WORK REQUIRED = Could you copy, word for word, the part of the SVIA newsletter article that begins at "The SVIA's accounting" and stops after "investors, Paradis said."?

TEXT PASSAGE =
-=-=-=-=-

The quarterly publication of the Stable Value Investment Association
Third and Fourth
Quarter 2005 • Volume 9 Issue 3 & 4
A World Without the SVIA?
By Randy Myers
In the classic film It's a Wonderful Life, the heavily burdened George Bailey learns what the world would have been like if he hadn't been born. Seeing the good he's done, he regains his zeal for life. Addressing the SVIA Forum, outgoing SVIA Chairwoman Victoria Paradis considered what the financial world would be like without the SVIA. She concluded that like George Bailey, it has played an important role for many people, not just its own members. In a worst-case scenario, she says, a world without the SVIA might have resulted in a world without stable value investments. If so, millions of stable value investors might be lamenting the lower returns they'd be earning on money market funds right now, or the increased volatility they'd be experiencing with bond funds.
Paradis noted that the stable value industry relies on favorable regulation, legislation and accounting rules to preserve its unique book-value accounting in what has increasingly become a fair-value world. Over the past several years the SVIA has been instrumental in championing its role in the financial marketplace. In the future, she said, maintaining the industry's complex framework will require that the industry continue to speak with a consolidated and powerful voice.
The SVIA's accounting and communications committees both serve that effort, Paradis said. Their efforts are buttressed, she said, by the sheer size of the stable value industry, which exceeds $400 billion. Regulators and legislators alike appear to have recognized that rulings adverse to the stable value marketplace would have a negative impact on the investment activities of millions of retirement plan investors, Paradis said.
The industry has faced challenges in recent years. Adverse regulatory decisions on accounting for stable value mutual funds effectively shut down that fledgling business just several years after its launch is just one example. Still, Paradis insisted that significant growth opportunities remain. Growth of stable value's primary market, defined contribution retirement plans is expected to grow. The consulting firm Cerulli Associates expects the defined contribution market to enjoy asset growth of 9 percent annually over the next several years with assets reaching $4 trillion by the year 2010. While stable value should grow simply as a slice of a bigger pie, Paradis also said the industry has a chance to increase its market share. It can do that, she said, both by winning assets from other conservative investment options and by gaining representation in the lifestyle funds that are becoming increasing popular in defined contribution retirement plans.
To make this growth happen, though, Paradis said the SVIA will need a continued long-term financial commitment from its members, along with active, thoughtful voices willing to tackle the challenges and opportunities the industry faces.

-=-=-=-=-

MATERIAL =
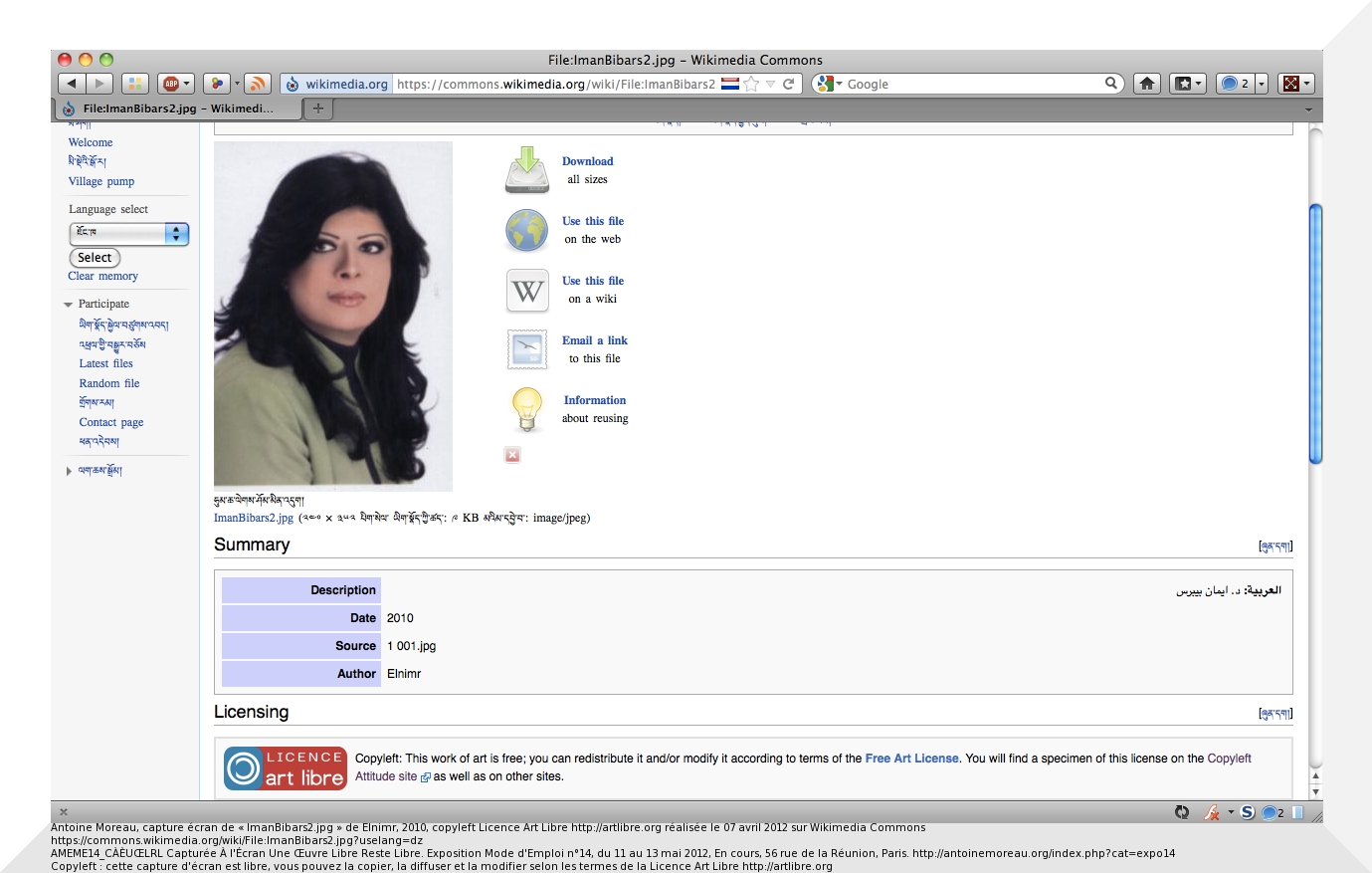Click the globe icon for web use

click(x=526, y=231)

-=-=-=-=-

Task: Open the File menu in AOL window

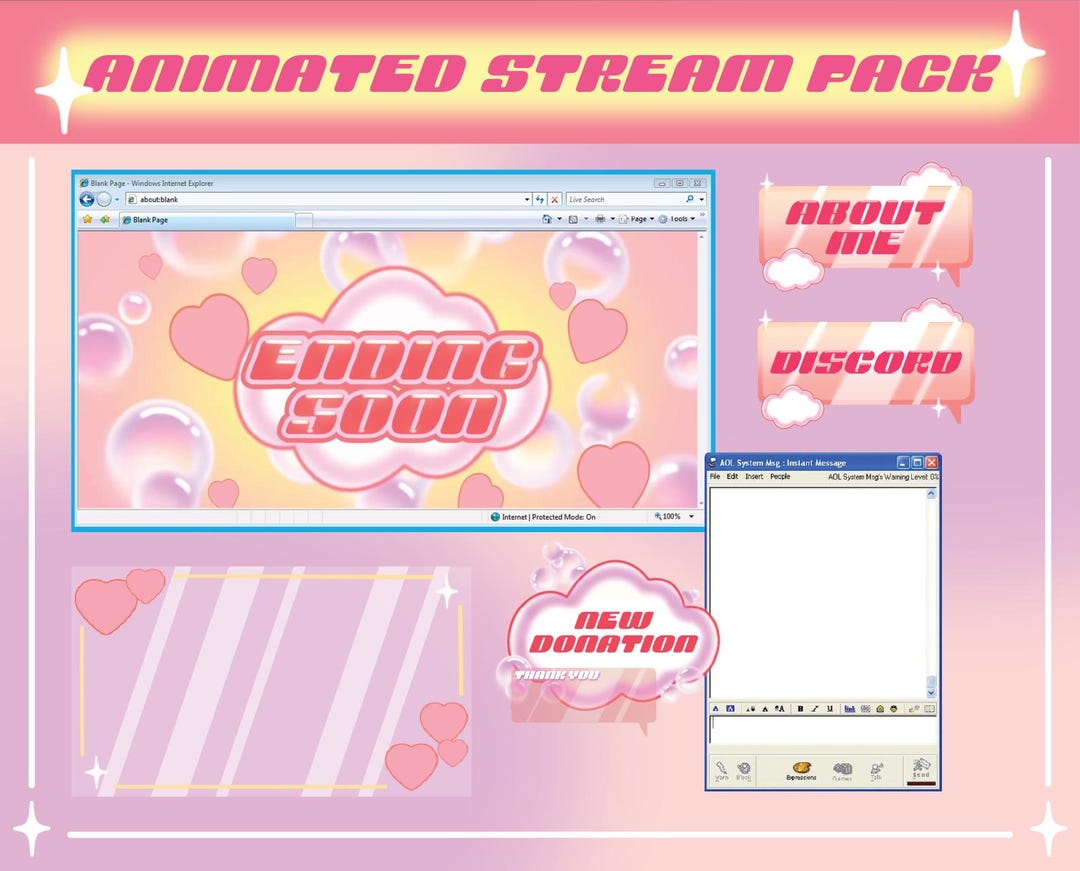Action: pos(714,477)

-=-=-=-=-

PROBLEM SOLUTION =
The SVIA's accounting and communications committees both serve that effort, Paradis said. Their efforts are buttressed, she said, by the sheer size of the stable value industry, which exceeds $400 billion. Regulators and legislators alike appear to have recognized that rulings adverse to the stable value marketplace would have a negative impact on the investment activities of millions of retirement plan investors, Paradis said.